One of the goals of Wilson in this work was to point out that "the still life is no longer still," but one can't help but question the urgency and relevancy of that goal, and the goals of Surrealism in general, from a "Superbowl Weekend 2012" vantage point.  As the gallery visitors wandered in and out over the duration of the piece, some staying put for 30 or 40 minute periods, others not lasting 30 seconds, it became clear that the type of engagement that "Video 50" establishes was not only interesting in terms of the images it presents, but in the visible negotiation of it's spectators.  The mostly kinetic play of communication that occurred while I was in the gallery seemed the perfect compliment to Wilson's images, as spectators expressed everything from mild curiosity to outright bafflement.  In a world whose consciousness is on the precipice of having the new Superbowl advertisements revealed to them, the image of a puzzled parrot against a New York skyline perhaps seem pointless, sending them quickly tittering out of the gallery space:  "What the hell was that?!"

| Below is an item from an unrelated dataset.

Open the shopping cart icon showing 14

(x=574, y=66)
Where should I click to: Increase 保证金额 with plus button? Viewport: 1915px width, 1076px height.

Well, it might be hard to explain, but, in context, the image was funny...joyful even, at least for me.  But, the difference between the delight and humor of a "Video 50" and a Superbowl Ad is a crucial one.  Wilson shows us now that we have, in some way, succumb to the surreal, and maybe in all the wrong ways;  always the violent and derisive in drastic juxtaposition with facile humor and sickening sentimentality, all wrapped in a commercial package that serves no purpose beyond its own self-interest.  "Video 50" is a sort of psychic palette cleanser, or maybe a third eye squeegee, that, offered the patience of an investigative detective, may allow a cluttered world of images to emerge a bit more clearly.  Ultimately, it reinforced for me a rather important notion:  if we continue to conflate advertising, art, and entertainment we will only find ourselves more deeply entwined with the crises of education and economy that we have been experiencing of late.

Robert Wilson's "Video 50" is currently on display at the University of Michigan Museum of Art, Ann Arbor until the end of April.  Wilson and Phillip Glass have recently revised their production of "Einstein on the Beach," and Nonesuch Records have re-released the music.